JY: It seems to me that the FTC, historically, has wavered much much more than FDA has, historically, about the intent of its mission.

AS: Oh sure.

JY: And about the rigor of its enforcement.

AS: Oh absolutely. You can just look in the last decade. They were practically abolished at one point.

JY: Exactly. Right. Well, that's great. Now another thing I would appreciate your commenting upon . . .

AS: Well let me, before you go on . . .

JY: Excuse me.

AS: You brought up something that I've been trying to work in, and you gave me the opportunity, and that is the advisory committee business.

JY: Right.

AS: You're quite right that coming into the agency, we said earlier, that I was interested in the application of science in the agency. You looked around the agency, and there were some very good people in it, but it was obvious that you couldn't have one of everything in the agency. We had to have the world's best science brought to the decision-making of the agency, and the logical way to do that was through advisory committees. Remember also that I had spent time at NIH and I'd worked in Jim Shannon's office. I'd been chairman of a study section for regional medical programs, and most people in the academy are well familiar with councils and study sections and advisory committees, so it was not very mysterious why I really seized on the advisory committee structure, which again had been started by Charlie Edwards. I give Charlie just immense credit for setting things up so that when I went into the agency, what I did was put meat on the bones that Charlie had already strung together as a skeleton. That was true also for the advisory committees. I made more of them and made some of them better, and I worked with them more than Charlie had had time to do. But I thought that that was a very important part of the agency.

Again, one of the things I've done since I left the agency, is object vigorously when there were challenges to FDA's advisory committees. I talked personally to secretaries and others as I've done with Secretary Heckler, Secretary Schweiker, and others.

JY: Have there been challenges?

AS: Oh sure. Because when you go in and cut the federal budget, OMB always goes after advisory committees, including some of the NIH committees.

JY: And you knew how, from academia, how to find the experts to go on the advisory committees. Did you play a pretty direct role when lots of these were set up in actual picking?

AS: It was fascinating to me that very good people accepted; the people that you might expect to turn FDA down as being not in the direct line of science, or because the people were too busy with NIH. We would call the best people in the world, and they'd say, "Gee, I'd love to." And we did not have to do a lot of arm-twisting when we were setting up the committees to get the best people there were.

I did three things, I think. One is that when we were going to appoint somebody, I would suggest names and look at the list and approve the list and say, "That's my list." Because then when it went downtown, people knew that I was grouchy, and if they knew that was my list, there was no political interference with the establishment of those advisory committees while I was there. I don't think I was ever given a single person to be on the advisory committees.

And, since I've left, at times some very bad, or if not bad, inappropriate, people have been given to FDA by the department or OMB or the White House. And that sort of thing, if somebody had tried that when I was there, I would have quit.

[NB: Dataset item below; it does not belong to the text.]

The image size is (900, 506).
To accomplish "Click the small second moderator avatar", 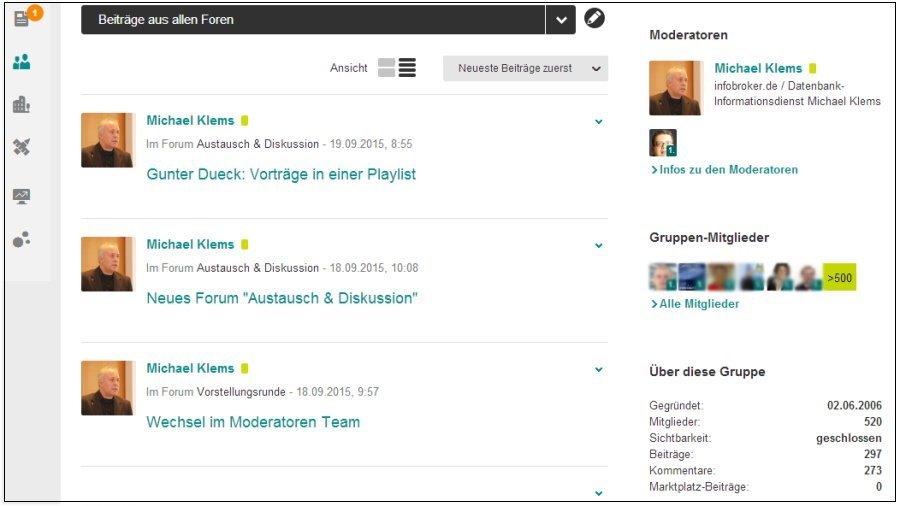I will pos(663,143).
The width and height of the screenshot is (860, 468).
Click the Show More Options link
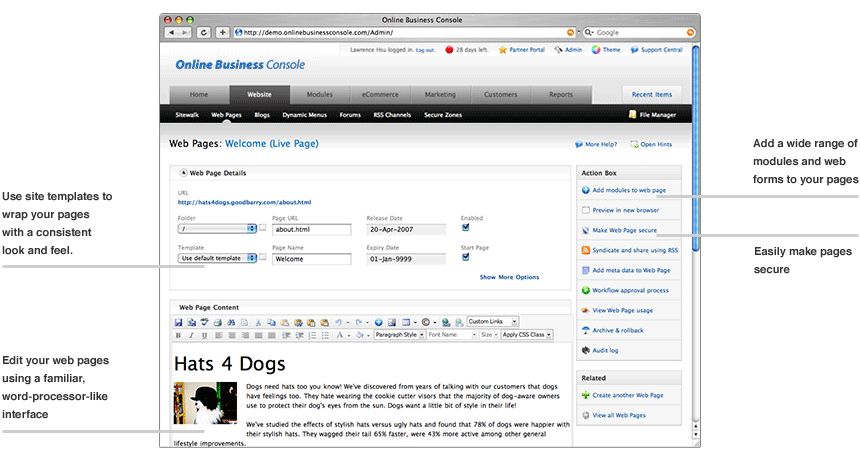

JY: Here is where the independence of the commissioner, you believe, is just an absolute must.

AS: Absolutely critical.

JY: Yes, right.

AS: Ordinarily Dick Crout or somebody in the Bureau of Drugs would call people for the Bureau of Drugs committee. I said, "If I can help you recruit somebody, let me know." But I did not call a lot of people or twist a lot of arms to get people to come on to the advisory committees, because they were pleased to do that.

I've talked to a lot of people since about that. For example, right now the head of dermatology here and our transplant surgeon, Olga Jonasson--she is one of the leading academic surgeons in the country--agreed to serve on the hemorrhoid panel. And I said to her once, you know, "Olga, why in the world would you . . ." And she said, "It's important. I have hemorrhoids." It was fun.

JY: Yes, right. Well I understand that, even from personal experience. It's not only an honor, but it truly can be a major service to the whole public.

AS: I'll say two more things. One is I want to refer to the Fountain hearings on the use of advisory committees. If you want to know my views on that, refer to hearings that the Fountain subcommittee held on FDA's use of advisory committees. That's a full reporting of problems other people had with FDA's use of advisory committees. And my defense and arguments against people's concerns, the concerns being that FDA was not doing its job, that FDA was a cop and you couldn't appoint somebody and all that sort of stuff.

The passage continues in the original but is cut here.